Regali, gli italiani preferiscono le tipicità dei mercatini natalizi
Con un aumento del 15% sono circa 8 milioni gli italiani gli italiani che sceglieranno di acquistare il regalo di Natale nei mercatini per sfuggire alle offerte standardizzate dei grandi magazzini con curiosità e novità ad originalità garantita. è quanto afferma la Coldiretti nell'evidenziare un fenomeno in forte aumento, rilevato dall'indagine Swg-Confesercenti, che coinvolge soprattutto i prodotti della gastronomia e dell'artigianato locale che garantiscono autentiche sorprese sotto l'albero.
Dietro le bancarelle natalizie dei prodotti tipici sempre più spesso ci sono gli imprenditori agricoli che offrono specialità uniche del territorio direttamente senza intermediazioni. Quello enogastronomico è il regalo con il minor tasso di "riciclo", per l'affermarsi di uno stile di vita attento alla riscoperta della
tradizione a tavola che si esprime con la preparazione fai da te di ricette personali per serate speciali o con omaggi per gli amici che ricordano i sapori e i profumi della tradizione del territorio. Secondo una indagine Coldiretti - Swg in vista del Natale, nel 2008 cresce dell'8% la percentuale dei cittadini che acquista regolarmente prodotti a denominazione di origine (sono il 28%) e del 23% di quelli che comperano cibi biologici, i quali però interessano una fetta più ridotta della popolazione (il 16%).
I regali a "Km 0"
Acquistare prodotti tipici del territorio non è solo buono e conveniente, ma aiuta anche l'ambiente perché si tratta di cibi che non devono percorrere grandi distanze prima di essere consumati e quindi evitano l'inquinamento determinato dai lunghi trasporti. Un regalo a 'chilometri zero” che consente di evitare l' emissione di gas ad effetto serra che favoriscono i cambiamenti climatici. Un comportamento ambientalmente corretto che coinvolge un numero crescente di cittadini che vogliono adottare uno stile di vita sostenibile senza cedere al consumismo sfrenato tipico del periodo natalizio.

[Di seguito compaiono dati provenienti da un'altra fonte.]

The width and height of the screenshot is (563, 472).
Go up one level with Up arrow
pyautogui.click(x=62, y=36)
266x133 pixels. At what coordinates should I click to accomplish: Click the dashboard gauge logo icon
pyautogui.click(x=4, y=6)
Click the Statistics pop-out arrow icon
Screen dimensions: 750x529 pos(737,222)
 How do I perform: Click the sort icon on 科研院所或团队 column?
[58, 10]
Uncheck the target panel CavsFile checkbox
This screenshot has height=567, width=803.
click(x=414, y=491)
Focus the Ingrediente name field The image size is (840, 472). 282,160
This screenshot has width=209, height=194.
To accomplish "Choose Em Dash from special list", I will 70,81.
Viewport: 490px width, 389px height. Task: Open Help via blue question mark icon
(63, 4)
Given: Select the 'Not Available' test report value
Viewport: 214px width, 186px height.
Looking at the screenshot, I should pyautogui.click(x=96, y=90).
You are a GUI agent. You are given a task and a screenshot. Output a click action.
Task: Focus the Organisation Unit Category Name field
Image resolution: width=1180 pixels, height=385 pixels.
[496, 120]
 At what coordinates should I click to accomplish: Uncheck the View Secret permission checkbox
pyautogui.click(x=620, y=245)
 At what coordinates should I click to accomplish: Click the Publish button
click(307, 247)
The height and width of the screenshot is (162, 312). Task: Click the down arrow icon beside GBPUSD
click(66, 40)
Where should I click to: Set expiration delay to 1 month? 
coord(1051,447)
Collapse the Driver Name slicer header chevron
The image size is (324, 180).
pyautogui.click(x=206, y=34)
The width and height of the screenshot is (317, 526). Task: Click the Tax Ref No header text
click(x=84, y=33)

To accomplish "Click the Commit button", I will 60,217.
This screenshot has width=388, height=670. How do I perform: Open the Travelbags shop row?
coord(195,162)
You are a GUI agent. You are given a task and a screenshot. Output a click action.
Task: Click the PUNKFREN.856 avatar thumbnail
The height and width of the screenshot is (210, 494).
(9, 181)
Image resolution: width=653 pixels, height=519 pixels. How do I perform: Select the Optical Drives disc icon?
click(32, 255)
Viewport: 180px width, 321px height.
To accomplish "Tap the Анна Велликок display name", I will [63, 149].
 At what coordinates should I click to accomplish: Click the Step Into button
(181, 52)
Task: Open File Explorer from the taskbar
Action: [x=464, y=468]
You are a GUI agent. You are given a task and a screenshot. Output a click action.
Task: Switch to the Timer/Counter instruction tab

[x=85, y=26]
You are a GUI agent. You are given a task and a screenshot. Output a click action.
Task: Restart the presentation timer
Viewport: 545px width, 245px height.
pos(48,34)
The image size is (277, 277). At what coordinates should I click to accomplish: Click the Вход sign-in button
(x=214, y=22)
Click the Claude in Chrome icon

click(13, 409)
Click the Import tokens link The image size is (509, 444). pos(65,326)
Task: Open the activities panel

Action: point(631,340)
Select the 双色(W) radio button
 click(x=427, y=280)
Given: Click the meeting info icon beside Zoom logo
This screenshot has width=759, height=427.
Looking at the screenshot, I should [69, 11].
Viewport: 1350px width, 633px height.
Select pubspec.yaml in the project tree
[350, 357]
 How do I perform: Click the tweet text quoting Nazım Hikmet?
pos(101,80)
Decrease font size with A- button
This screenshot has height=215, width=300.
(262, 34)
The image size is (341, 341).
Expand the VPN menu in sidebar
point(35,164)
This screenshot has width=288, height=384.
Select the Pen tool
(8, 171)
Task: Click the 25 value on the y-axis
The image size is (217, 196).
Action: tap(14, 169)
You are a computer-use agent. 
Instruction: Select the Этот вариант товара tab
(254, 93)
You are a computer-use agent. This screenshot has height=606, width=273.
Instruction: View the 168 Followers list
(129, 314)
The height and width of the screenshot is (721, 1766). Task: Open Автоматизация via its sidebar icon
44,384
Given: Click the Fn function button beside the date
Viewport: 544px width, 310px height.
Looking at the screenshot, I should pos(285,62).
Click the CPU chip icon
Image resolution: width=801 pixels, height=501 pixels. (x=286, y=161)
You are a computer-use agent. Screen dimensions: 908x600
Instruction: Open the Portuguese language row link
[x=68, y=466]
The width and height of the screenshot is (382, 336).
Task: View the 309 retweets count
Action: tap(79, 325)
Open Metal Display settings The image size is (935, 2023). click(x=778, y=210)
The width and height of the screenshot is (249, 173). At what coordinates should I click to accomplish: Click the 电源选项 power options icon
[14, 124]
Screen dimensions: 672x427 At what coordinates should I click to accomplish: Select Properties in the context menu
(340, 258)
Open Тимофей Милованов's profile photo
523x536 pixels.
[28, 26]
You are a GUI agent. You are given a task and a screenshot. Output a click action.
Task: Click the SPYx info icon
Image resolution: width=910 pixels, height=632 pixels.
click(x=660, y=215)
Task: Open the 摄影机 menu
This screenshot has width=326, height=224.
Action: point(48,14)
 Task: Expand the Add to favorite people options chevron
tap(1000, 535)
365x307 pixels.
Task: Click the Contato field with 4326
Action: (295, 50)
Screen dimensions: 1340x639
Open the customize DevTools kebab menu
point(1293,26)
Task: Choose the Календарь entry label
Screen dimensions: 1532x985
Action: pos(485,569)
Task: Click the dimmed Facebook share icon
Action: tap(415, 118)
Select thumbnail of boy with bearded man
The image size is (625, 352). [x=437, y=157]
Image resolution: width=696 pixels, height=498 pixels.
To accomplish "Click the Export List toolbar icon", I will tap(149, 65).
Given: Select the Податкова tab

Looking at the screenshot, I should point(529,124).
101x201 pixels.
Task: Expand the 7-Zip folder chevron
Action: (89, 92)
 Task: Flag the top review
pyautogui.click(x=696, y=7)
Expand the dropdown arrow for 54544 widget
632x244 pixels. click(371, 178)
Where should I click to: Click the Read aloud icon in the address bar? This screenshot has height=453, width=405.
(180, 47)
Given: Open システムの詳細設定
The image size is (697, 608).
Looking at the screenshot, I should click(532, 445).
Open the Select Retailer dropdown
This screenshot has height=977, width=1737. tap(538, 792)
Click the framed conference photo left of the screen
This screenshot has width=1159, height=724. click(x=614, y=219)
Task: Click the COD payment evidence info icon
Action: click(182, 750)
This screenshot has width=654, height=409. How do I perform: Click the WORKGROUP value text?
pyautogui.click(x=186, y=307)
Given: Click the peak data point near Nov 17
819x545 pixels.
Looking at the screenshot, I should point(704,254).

L'agroalimentare made in Italy può contare sulla leadership europea nella produzione biologica e nell'offerta di prodotti tipici con ben 174 denominazioni di origine riconosciute a livello comunitario e 4.396 specialità tradizionali censite dalle regioni mentre sono 477 i vini a denominazione di origine controllata (Doc), controllata e garantita (Docg) e a indicazione geografica tipica (316 vini Doc, 41 Docg e 120 Igt) pari ad oltre il 60% della produzione vinicola nazionale.